-- Opening Marker --

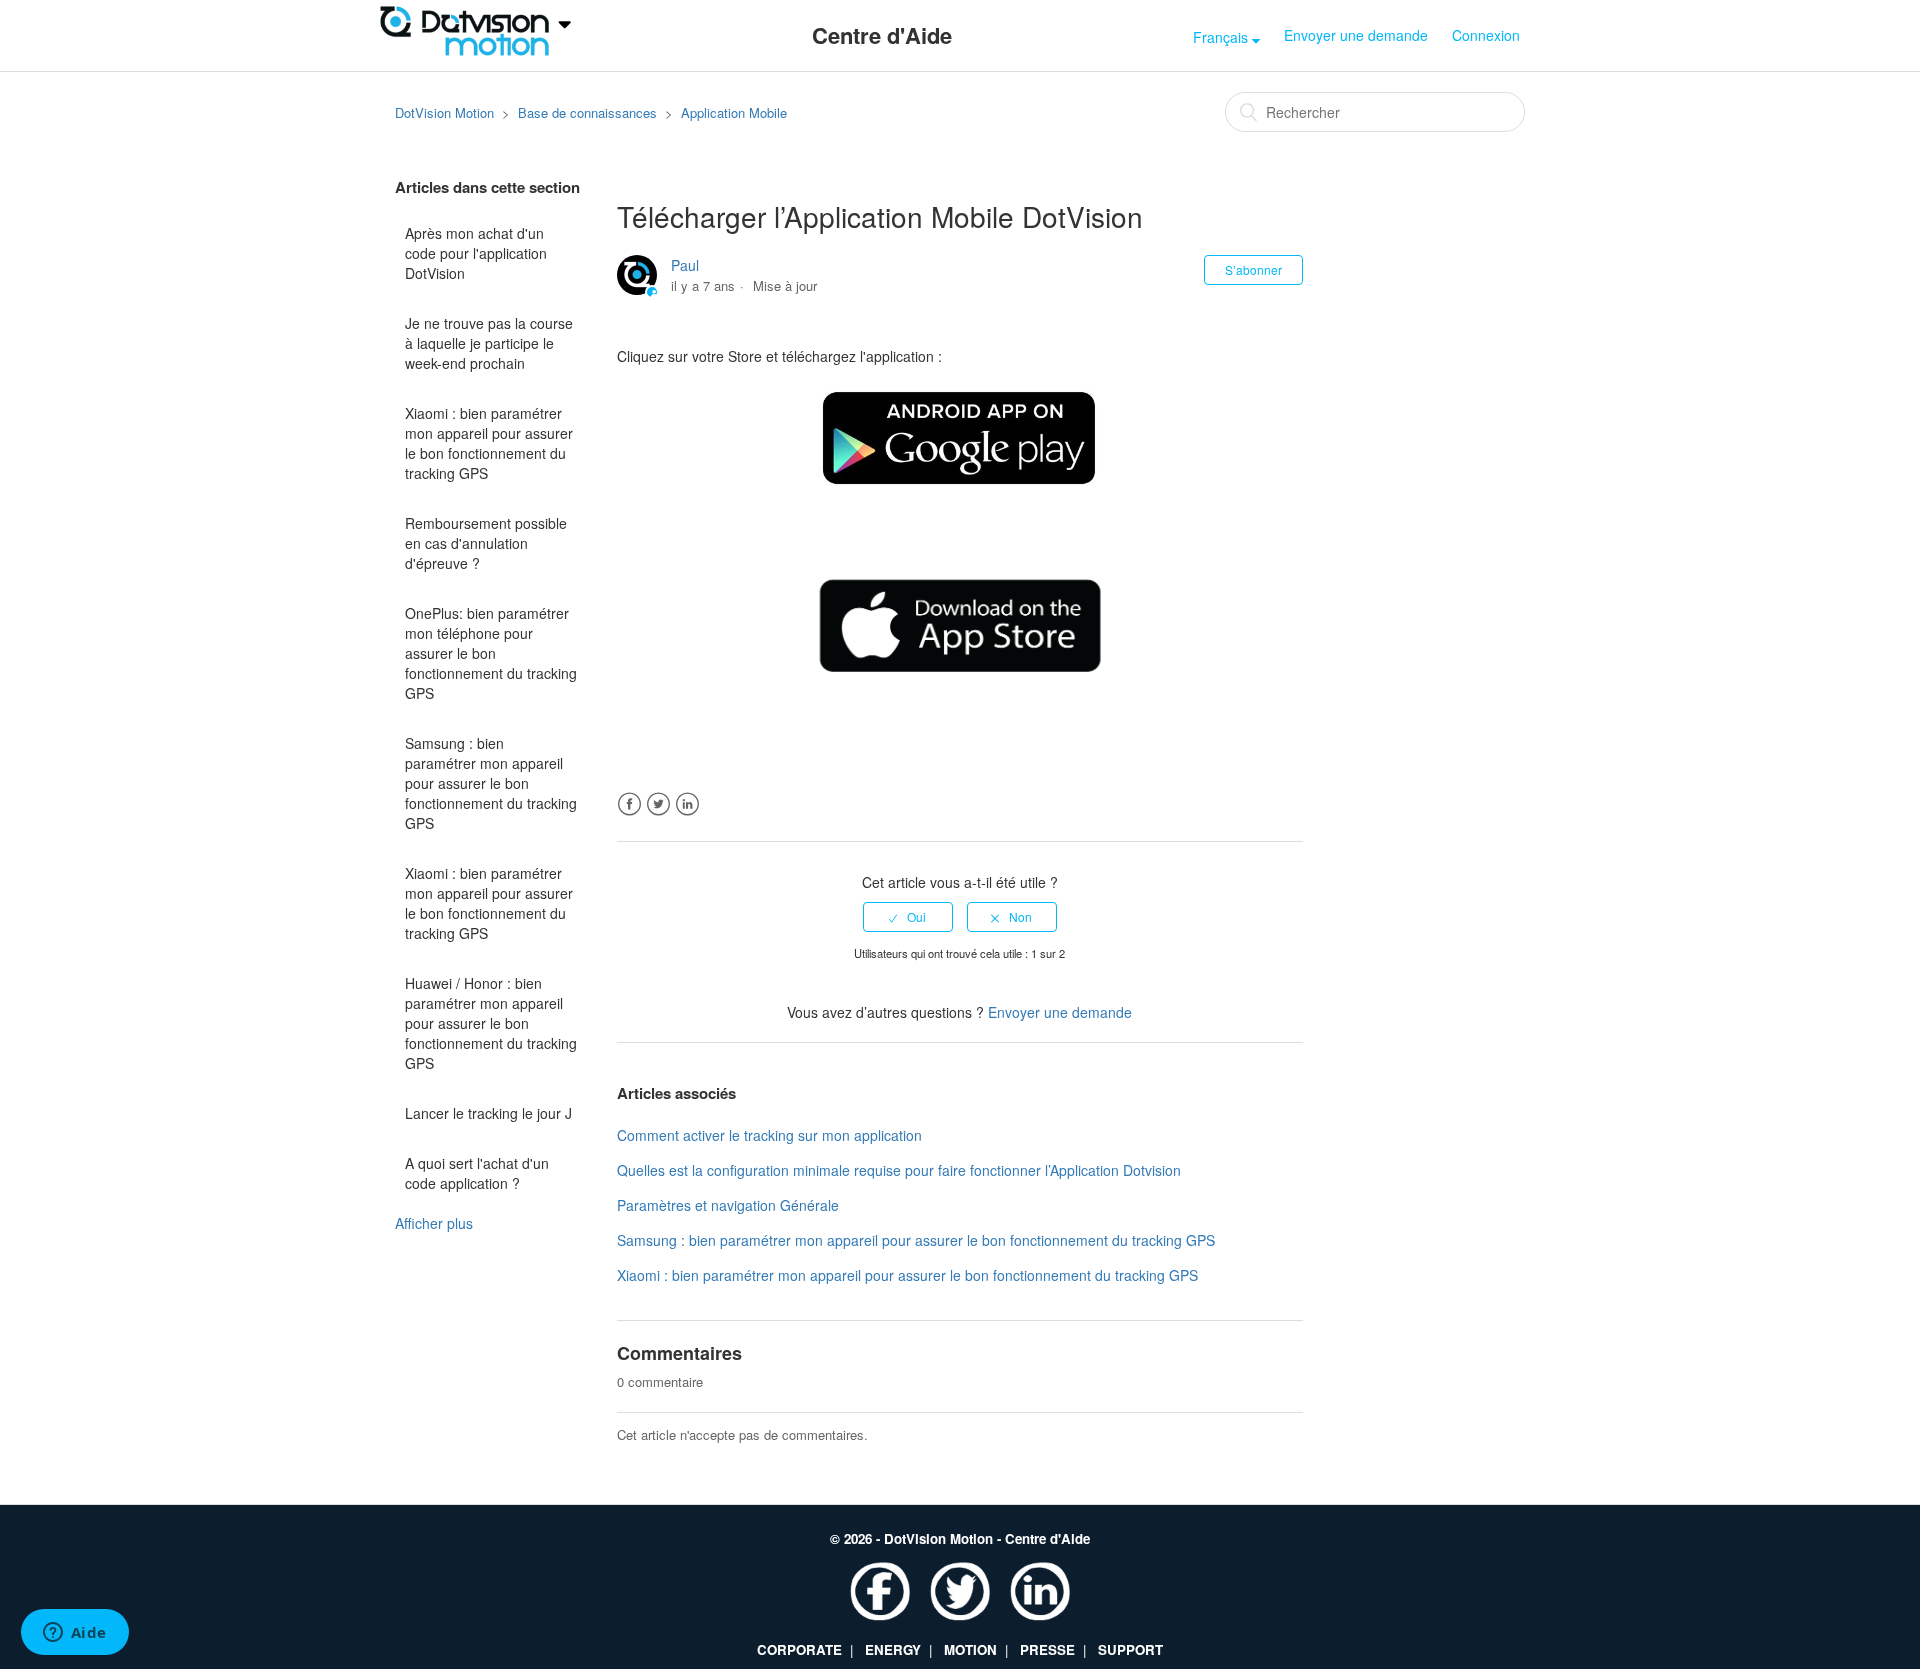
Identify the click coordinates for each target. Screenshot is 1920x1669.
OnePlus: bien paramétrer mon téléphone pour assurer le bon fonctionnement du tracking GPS (491, 653)
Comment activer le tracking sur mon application (769, 1135)
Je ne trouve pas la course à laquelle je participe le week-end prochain (489, 343)
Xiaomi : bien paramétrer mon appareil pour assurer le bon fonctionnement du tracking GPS (489, 443)
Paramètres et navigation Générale (728, 1205)
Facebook (629, 804)
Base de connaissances (587, 112)
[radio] (908, 917)
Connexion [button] (1486, 35)
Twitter (658, 804)
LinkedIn (687, 804)
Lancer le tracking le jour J (488, 1113)
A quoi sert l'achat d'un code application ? (477, 1173)
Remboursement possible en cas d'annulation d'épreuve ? (486, 543)
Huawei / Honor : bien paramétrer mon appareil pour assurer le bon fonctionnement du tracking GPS (491, 1023)
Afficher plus (434, 1223)
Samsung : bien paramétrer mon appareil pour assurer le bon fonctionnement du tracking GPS (491, 783)
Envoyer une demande (1356, 35)
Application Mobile (734, 112)
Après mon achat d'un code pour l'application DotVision (476, 253)
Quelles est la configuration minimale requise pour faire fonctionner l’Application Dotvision (899, 1170)
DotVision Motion (444, 112)
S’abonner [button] (1253, 269)
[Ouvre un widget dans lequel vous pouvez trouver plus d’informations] (74, 1634)
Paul (685, 265)
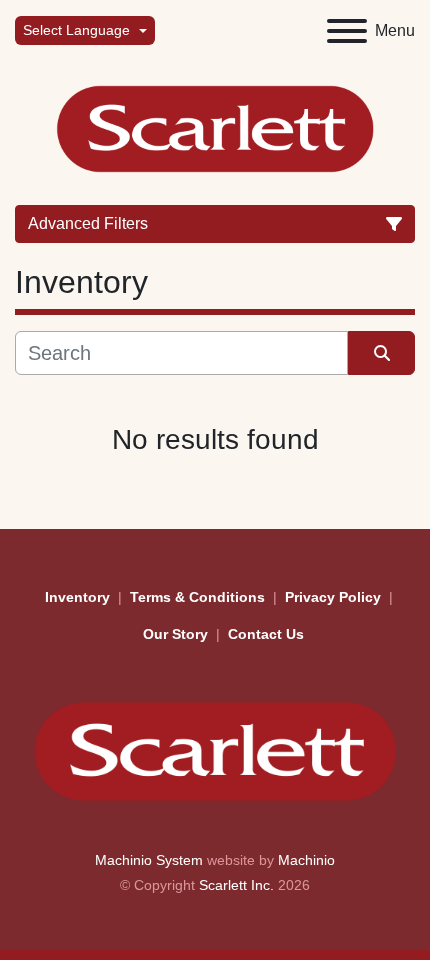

-- Closing Marker --

— Your task —
Restate word for word the lines from the one containing "Twitter (658, 804)" through the end of the material above, both included, and nothing besides; drop the pictures.

— Finished task —
Twitter (658, 804)
LinkedIn (687, 804)
Lancer le tracking le jour J (488, 1113)
A quoi sert l'achat d'un code application ? (477, 1173)
Remboursement possible en cas d'annulation d'épreuve ? (486, 543)
Huawei / Honor : bien paramétrer mon appareil pour assurer le bon fonctionnement du tracking GPS (491, 1023)
Afficher plus (434, 1223)
Samsung : bien paramétrer mon appareil pour assurer le bon fonctionnement du tracking GPS (491, 783)
Envoyer une demande (1356, 35)
Application Mobile (734, 112)
Après mon achat d'un code pour l'application DotVision (476, 253)
Quelles est la configuration minimale requise pour faire fonctionner l’Application Dotvision (899, 1170)
DotVision Motion (444, 112)
S’abonner [button] (1253, 269)
[Ouvre un widget dans lequel vous pouvez trouver plus d’informations] (74, 1634)
Paul (685, 265)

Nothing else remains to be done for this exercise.